::: Task input :::

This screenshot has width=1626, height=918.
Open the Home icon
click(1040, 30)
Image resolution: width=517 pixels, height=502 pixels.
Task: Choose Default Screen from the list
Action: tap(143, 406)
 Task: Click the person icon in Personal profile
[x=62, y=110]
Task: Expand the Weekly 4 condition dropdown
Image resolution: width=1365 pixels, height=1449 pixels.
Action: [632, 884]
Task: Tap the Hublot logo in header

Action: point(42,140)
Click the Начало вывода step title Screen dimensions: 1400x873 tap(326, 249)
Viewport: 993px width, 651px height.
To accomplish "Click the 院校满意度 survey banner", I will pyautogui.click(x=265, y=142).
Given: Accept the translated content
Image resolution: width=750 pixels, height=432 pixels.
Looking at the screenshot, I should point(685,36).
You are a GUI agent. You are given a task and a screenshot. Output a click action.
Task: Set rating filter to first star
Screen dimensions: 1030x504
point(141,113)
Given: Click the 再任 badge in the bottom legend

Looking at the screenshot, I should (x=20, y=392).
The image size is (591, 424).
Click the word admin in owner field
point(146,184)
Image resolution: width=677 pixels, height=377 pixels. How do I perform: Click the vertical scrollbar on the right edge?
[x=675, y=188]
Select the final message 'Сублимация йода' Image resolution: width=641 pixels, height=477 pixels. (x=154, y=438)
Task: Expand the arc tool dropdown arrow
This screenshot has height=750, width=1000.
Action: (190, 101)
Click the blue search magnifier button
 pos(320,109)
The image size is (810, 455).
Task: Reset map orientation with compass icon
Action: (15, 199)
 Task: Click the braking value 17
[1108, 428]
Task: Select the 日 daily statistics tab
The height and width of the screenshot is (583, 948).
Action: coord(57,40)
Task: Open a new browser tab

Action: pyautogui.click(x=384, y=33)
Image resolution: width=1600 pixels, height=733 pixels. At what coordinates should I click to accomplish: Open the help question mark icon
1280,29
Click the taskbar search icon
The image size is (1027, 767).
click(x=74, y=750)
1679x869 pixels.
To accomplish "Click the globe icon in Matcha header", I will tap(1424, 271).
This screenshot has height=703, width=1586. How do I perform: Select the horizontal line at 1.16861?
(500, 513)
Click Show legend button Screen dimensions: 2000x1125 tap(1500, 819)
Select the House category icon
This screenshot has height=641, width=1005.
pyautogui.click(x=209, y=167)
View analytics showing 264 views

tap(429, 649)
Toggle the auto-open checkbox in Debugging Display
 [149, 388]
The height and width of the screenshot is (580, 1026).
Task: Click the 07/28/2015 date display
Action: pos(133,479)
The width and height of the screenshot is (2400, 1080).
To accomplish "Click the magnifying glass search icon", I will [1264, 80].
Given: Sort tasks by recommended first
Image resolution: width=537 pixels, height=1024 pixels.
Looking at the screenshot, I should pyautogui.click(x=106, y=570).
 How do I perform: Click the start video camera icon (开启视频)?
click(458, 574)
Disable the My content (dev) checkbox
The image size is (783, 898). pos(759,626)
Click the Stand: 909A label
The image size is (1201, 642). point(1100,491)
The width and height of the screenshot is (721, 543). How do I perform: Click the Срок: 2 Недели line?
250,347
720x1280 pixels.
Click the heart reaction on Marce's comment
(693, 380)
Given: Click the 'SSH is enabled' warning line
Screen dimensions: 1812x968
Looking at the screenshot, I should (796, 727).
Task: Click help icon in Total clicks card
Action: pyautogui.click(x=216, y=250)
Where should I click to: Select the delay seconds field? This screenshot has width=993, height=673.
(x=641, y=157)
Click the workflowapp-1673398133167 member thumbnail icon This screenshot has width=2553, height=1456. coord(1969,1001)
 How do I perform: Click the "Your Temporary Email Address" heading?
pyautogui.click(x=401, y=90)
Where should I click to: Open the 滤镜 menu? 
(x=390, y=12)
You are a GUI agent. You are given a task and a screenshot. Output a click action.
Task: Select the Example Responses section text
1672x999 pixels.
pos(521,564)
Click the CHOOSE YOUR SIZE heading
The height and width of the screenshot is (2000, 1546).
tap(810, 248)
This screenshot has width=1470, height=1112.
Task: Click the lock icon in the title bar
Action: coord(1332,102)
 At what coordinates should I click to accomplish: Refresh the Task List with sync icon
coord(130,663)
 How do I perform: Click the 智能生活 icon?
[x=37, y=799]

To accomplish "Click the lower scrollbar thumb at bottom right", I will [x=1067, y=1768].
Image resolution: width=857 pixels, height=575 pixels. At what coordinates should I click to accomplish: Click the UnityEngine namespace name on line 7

:::

Instructions for the task:
Give an exact transcription of the data shown above.

Task solution:
This screenshot has width=1626, height=918.
Open the Home icon
click(1040, 30)
Image resolution: width=517 pixels, height=502 pixels.
Task: Choose Default Screen from the list
Action: tap(143, 406)
 Task: Click the person icon in Personal profile
[x=62, y=110]
Task: Expand the Weekly 4 condition dropdown
Image resolution: width=1365 pixels, height=1449 pixels.
Action: [632, 884]
Task: Tap the Hublot logo in header

Action: point(42,140)
Click the Начало вывода step title Screen dimensions: 1400x873 tap(326, 249)
Viewport: 993px width, 651px height.
To accomplish "Click the 院校满意度 survey banner", I will pyautogui.click(x=265, y=142).
Given: Accept the translated content
Image resolution: width=750 pixels, height=432 pixels.
Looking at the screenshot, I should point(685,36).
You are a GUI agent. You are given a task and a screenshot. Output a click action.
Task: Set rating filter to first star
Screen dimensions: 1030x504
point(141,113)
Given: Click the 再任 badge in the bottom legend

Looking at the screenshot, I should (x=20, y=392).
The image size is (591, 424).
Click the word admin in owner field
point(146,184)
Image resolution: width=677 pixels, height=377 pixels. How do I perform: Click the vertical scrollbar on the right edge?
[x=675, y=188]
Select the final message 'Сублимация йода' Image resolution: width=641 pixels, height=477 pixels. (x=154, y=438)
Task: Expand the arc tool dropdown arrow
This screenshot has height=750, width=1000.
Action: (190, 101)
Click the blue search magnifier button
 pos(320,109)
The image size is (810, 455).
Task: Reset map orientation with compass icon
Action: (15, 199)
 Task: Click the braking value 17
[1108, 428]
Task: Select the 日 daily statistics tab
The height and width of the screenshot is (583, 948).
Action: coord(57,40)
Task: Open a new browser tab

Action: pyautogui.click(x=384, y=33)
Image resolution: width=1600 pixels, height=733 pixels. At what coordinates should I click to accomplish: Open the help question mark icon
1280,29
Click the taskbar search icon
The image size is (1027, 767).
click(x=74, y=750)
1679x869 pixels.
To accomplish "Click the globe icon in Matcha header", I will tap(1424, 271).
This screenshot has height=703, width=1586. How do I perform: Select the horizontal line at 1.16861?
(500, 513)
Click Show legend button Screen dimensions: 2000x1125 tap(1500, 819)
Select the House category icon
This screenshot has height=641, width=1005.
pyautogui.click(x=209, y=167)
View analytics showing 264 views

tap(429, 649)
Toggle the auto-open checkbox in Debugging Display
 [149, 388]
The height and width of the screenshot is (580, 1026).
Task: Click the 07/28/2015 date display
Action: pos(133,479)
The width and height of the screenshot is (2400, 1080).
To accomplish "Click the magnifying glass search icon", I will [1264, 80].
Given: Sort tasks by recommended first
Image resolution: width=537 pixels, height=1024 pixels.
Looking at the screenshot, I should pyautogui.click(x=106, y=570).
 How do I perform: Click the start video camera icon (开启视频)?
click(458, 574)
Disable the My content (dev) checkbox
The image size is (783, 898). pos(759,626)
Click the Stand: 909A label
The image size is (1201, 642). point(1100,491)
The width and height of the screenshot is (721, 543). How do I perform: Click the Срок: 2 Недели line?
250,347
720x1280 pixels.
Click the heart reaction on Marce's comment
(693, 380)
Given: Click the 'SSH is enabled' warning line
Screen dimensions: 1812x968
Looking at the screenshot, I should (796, 727).
Task: Click help icon in Total clicks card
Action: pyautogui.click(x=216, y=250)
Where should I click to: Select the delay seconds field? This screenshot has width=993, height=673.
(x=641, y=157)
Click the workflowapp-1673398133167 member thumbnail icon This screenshot has width=2553, height=1456. coord(1969,1001)
 How do I perform: Click the "Your Temporary Email Address" heading?
pyautogui.click(x=401, y=90)
Where should I click to: Open the 滤镜 menu? 
(x=390, y=12)
You are a GUI agent. You are given a task and a screenshot. Output a click action.
Task: Select the Example Responses section text
1672x999 pixels.
pos(521,564)
Click the CHOOSE YOUR SIZE heading
The height and width of the screenshot is (2000, 1546).
tap(810, 248)
This screenshot has width=1470, height=1112.
Task: Click the lock icon in the title bar
Action: coord(1332,102)
 At what coordinates should I click to accomplish: Refresh the Task List with sync icon
coord(130,663)
 How do I perform: Click the 智能生活 icon?
[x=37, y=799]

To accomplish "Click the lower scrollbar thumb at bottom right", I will [x=1067, y=1768].
Image resolution: width=857 pixels, height=575 pixels. At what coordinates should I click to accomplish: Click the UnityEngine namespace name on line 7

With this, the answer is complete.